In response, Gabriele’s team collaborated to implement a strategic plan that makes real-world applications transparent:

  • Hands-on Activities: Integrating linguistics into video game design, forensic analysis, branding and marketing.
  • Career Partnerships: Collaborating with the KU Career Center to host professional development workshops that help students articulate their skills to employers.
  • Alumni Networks: Connecting students with alumni networks and creating videos of linguistics alumni in diverse career paths to showcase potential destinations.

Gabriele added, “we are working to help students better articulate the skills that they gain in learning to conduct research in our program.”

Course-Level Collaboration: Reinventing the Classroom Experience at CDI

With the department-level insights in-hand, a team of Linguistics faculty turned to the work of applying them at the course level. 

Steve Politzer-Ahles, an assistant professor in the Department of Linguistics, joined colleagues Jeff Holliday and Hironori Katsuda in CTE’s Course Design Institute, collaborating to redesign LING 110 (Language and Mind) and LING 106.

Politzer-Ahles noted that their introductory classes previously followed a "monster of the week" format, covering topics simply because they were standard requirements. "We realized we weren't sure what exactly we wanted students to do with that," he noted. 

The team set out to fix that. They established a clear, action-oriented goal at the course level. That goal maintained that students must be able to critically evaluate everyday claims about language using scientific evidence.

To meet this goal, the team developed the "person on the street" interview project.

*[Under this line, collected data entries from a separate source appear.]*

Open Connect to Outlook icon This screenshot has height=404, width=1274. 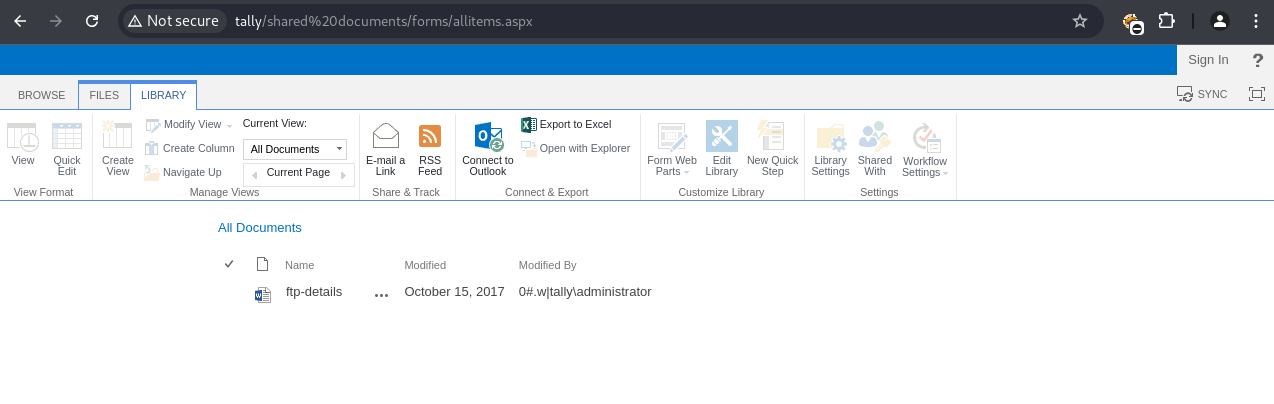(x=488, y=137)
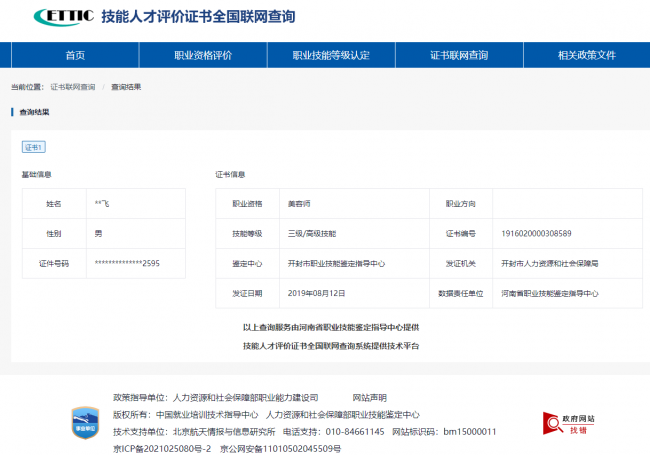The height and width of the screenshot is (455, 650).
Task: Click certificate number 1916020000308589
Action: pyautogui.click(x=536, y=233)
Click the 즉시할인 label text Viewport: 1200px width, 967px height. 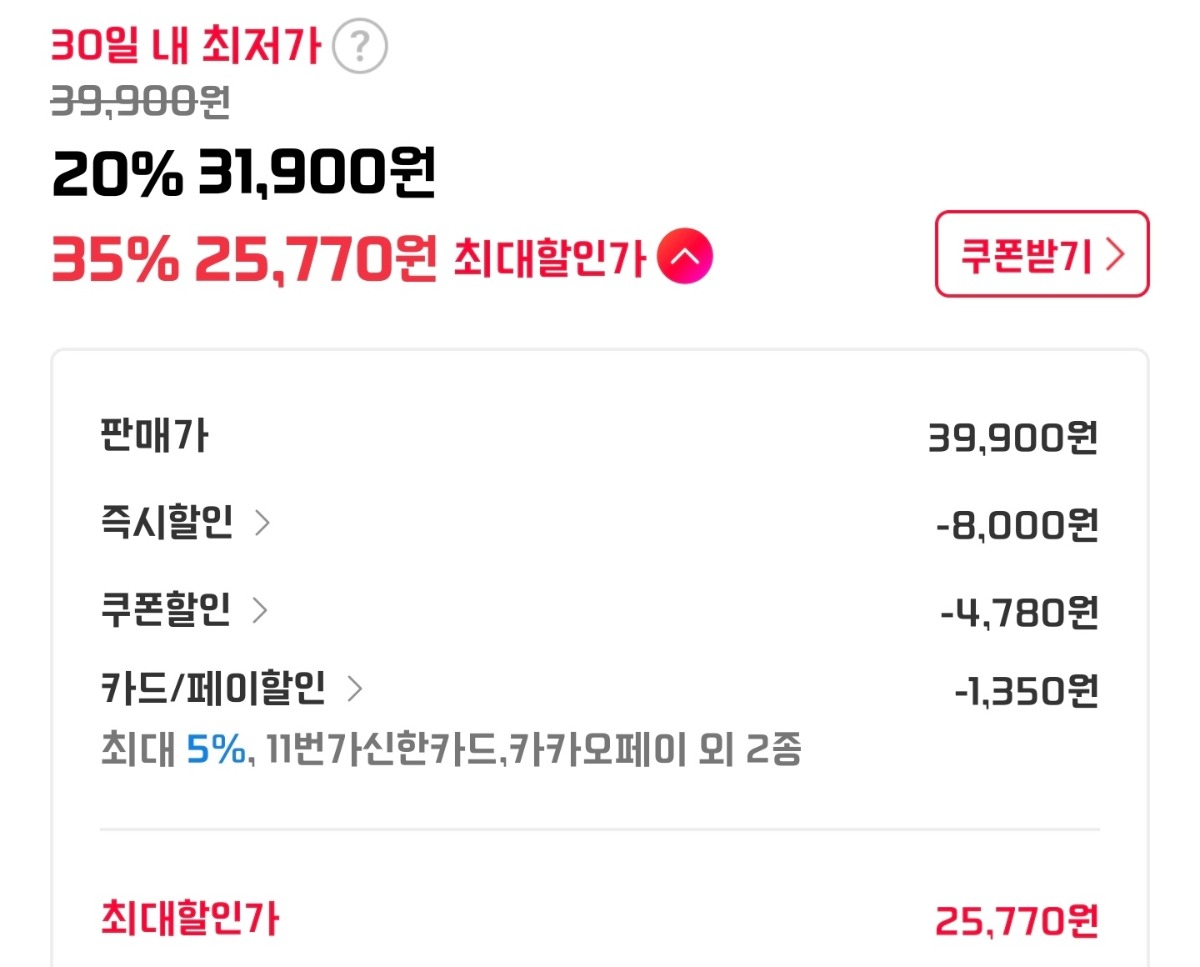click(166, 522)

Students choose a linguistic question (e.g., "Do dogs have language?"), pose the question to non-linguists, identify public beliefs, and evaluate those beliefs against peer-reviewed research learned in class.

By moving away from a more traditional format, the Linguistics CDI team documented a measurable increase in students' ability to evaluate claims using evidence.

Politzer-Ahles observed that the new project allowed faculty to explicitly tell students what they were learning, giving them a clear opportunity to "see themselves doing these things". Students themselves reported that the experience successfully "made the real-world application and significance of linguistics more tangible".

By combining broad departmental inquiry and collaboration with targeted course redesigns, the Linguistics Department successfully moved from inquiry to evidence-based action.

Supported by CTE’s guidance and scholarly community, the department gained insight while exploring new ways to teach its subject matter. Today, they are deeply invested in improving how students see the field, effectively preparing them for a future where they can confidently apply their knowledge in the real world.